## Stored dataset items
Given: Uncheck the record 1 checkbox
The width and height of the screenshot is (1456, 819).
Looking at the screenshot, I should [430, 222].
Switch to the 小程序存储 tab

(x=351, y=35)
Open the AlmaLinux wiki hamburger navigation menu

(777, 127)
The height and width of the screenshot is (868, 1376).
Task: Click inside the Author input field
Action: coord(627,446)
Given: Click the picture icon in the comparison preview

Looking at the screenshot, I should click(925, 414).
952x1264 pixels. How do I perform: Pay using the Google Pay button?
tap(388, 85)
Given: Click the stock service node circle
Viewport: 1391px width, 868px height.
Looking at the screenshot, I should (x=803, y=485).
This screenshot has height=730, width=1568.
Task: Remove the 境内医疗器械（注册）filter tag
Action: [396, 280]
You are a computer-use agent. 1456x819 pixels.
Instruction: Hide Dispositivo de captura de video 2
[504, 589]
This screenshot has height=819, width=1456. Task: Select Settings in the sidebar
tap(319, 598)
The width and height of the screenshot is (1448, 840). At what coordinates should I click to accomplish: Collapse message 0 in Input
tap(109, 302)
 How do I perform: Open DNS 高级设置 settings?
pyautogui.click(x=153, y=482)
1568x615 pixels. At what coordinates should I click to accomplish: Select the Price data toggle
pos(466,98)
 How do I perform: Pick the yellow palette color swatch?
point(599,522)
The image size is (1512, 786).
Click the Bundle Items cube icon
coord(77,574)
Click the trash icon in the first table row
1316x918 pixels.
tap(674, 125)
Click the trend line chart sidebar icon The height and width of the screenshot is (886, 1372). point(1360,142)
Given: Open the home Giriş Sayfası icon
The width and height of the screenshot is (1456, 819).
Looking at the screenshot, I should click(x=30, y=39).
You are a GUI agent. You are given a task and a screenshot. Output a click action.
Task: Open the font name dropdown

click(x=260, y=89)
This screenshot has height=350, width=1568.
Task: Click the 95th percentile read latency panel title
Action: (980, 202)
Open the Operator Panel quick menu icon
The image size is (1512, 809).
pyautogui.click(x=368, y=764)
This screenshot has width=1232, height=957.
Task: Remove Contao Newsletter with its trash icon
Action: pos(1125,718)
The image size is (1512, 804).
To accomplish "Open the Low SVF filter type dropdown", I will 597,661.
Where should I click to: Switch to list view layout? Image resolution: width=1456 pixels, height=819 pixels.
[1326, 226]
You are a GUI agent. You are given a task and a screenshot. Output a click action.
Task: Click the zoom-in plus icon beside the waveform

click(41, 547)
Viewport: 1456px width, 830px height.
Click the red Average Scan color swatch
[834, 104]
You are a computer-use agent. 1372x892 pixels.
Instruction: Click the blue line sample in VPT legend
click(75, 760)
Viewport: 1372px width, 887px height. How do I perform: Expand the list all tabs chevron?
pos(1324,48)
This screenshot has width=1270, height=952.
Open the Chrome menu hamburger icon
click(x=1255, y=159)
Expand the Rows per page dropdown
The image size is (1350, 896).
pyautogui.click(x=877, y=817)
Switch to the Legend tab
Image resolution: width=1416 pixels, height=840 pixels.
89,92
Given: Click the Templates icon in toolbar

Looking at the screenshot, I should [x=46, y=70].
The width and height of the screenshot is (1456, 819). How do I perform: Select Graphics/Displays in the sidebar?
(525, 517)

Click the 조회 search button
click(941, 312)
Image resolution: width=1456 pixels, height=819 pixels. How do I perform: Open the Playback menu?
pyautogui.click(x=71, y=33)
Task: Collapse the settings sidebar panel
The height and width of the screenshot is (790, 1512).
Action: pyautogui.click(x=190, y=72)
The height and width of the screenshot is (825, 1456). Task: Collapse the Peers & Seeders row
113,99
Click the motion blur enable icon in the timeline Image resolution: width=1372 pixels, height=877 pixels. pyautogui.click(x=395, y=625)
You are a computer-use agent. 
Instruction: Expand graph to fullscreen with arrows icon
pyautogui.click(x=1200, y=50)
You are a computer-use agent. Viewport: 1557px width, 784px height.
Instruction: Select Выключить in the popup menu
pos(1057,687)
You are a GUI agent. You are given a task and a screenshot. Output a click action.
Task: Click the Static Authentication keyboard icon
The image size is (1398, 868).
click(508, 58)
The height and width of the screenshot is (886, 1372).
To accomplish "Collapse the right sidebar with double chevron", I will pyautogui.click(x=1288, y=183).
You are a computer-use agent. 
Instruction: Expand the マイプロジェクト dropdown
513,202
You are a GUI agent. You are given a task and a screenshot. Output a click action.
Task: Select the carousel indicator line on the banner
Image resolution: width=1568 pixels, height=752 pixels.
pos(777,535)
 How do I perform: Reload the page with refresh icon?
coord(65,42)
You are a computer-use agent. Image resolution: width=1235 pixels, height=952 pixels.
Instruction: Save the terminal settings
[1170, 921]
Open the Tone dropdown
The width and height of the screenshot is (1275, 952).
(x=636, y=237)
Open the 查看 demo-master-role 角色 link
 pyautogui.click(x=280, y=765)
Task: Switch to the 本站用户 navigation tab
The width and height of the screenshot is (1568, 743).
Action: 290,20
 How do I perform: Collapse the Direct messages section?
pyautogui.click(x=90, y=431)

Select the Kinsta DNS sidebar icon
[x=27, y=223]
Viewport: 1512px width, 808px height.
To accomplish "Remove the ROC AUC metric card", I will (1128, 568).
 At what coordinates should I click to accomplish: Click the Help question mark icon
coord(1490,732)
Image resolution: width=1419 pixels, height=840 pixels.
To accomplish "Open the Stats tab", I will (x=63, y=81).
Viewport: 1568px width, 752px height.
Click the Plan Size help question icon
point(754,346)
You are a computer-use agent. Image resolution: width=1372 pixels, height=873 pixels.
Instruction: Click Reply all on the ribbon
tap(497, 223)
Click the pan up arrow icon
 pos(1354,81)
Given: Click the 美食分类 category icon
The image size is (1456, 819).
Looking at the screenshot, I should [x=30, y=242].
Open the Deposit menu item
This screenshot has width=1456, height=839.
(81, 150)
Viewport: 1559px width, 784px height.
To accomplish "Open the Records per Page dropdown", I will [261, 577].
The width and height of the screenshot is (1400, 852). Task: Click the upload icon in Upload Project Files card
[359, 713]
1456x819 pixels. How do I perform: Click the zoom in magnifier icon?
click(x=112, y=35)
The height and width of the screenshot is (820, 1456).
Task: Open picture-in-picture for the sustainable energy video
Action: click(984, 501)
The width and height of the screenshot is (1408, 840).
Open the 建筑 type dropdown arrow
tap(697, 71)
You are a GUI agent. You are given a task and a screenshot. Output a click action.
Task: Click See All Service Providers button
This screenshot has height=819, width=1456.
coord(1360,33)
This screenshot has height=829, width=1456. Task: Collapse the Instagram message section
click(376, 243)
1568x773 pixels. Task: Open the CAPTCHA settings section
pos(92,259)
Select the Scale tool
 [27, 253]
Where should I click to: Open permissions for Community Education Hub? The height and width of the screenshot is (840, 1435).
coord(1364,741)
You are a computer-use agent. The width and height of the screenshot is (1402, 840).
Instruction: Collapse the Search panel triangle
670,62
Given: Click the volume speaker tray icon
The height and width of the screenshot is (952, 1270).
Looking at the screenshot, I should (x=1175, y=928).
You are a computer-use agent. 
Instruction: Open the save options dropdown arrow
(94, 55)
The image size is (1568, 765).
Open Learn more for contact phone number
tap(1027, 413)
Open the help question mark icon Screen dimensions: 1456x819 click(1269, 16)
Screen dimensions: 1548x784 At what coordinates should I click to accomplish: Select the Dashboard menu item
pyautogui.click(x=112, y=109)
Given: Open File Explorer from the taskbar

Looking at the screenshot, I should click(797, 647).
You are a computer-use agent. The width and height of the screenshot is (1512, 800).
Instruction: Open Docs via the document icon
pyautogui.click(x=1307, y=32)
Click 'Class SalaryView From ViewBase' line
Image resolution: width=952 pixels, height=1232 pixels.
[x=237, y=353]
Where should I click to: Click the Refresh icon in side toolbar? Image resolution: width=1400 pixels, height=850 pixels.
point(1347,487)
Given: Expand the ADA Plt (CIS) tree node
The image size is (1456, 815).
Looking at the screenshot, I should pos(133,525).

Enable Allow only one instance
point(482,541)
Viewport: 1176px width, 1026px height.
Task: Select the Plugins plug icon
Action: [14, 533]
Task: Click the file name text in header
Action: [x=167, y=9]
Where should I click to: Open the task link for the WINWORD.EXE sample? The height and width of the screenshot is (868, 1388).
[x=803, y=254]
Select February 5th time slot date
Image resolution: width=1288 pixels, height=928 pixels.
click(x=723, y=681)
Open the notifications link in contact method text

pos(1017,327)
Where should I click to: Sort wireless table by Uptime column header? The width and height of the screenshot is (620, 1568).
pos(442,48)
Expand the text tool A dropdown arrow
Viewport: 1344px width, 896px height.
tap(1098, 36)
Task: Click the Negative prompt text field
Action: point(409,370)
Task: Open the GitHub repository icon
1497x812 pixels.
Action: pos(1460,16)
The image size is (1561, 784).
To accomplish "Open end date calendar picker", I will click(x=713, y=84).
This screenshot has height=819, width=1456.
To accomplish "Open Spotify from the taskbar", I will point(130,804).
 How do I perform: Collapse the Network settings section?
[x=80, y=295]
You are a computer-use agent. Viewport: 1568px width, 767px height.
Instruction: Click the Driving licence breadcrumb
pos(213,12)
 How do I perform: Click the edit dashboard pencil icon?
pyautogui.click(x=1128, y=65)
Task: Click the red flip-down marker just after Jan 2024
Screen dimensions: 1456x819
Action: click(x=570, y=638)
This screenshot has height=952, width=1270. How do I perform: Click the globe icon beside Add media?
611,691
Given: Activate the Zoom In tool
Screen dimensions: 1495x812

## WORK TO BE COMPLETED
Above are the records; from them, give again exactly the lines from the one containing "Task: Open the font name dropdown" through the one containing "The image size is (1512, 804).", both included.

## RESPONSE TO THE TASK
Task: Open the font name dropdown

click(x=260, y=89)
This screenshot has height=350, width=1568.
Task: Click the 95th percentile read latency panel title
Action: (980, 202)
Open the Operator Panel quick menu icon
The image size is (1512, 809).
pyautogui.click(x=368, y=764)
This screenshot has width=1232, height=957.
Task: Remove Contao Newsletter with its trash icon
Action: pos(1125,718)
The image size is (1512, 804).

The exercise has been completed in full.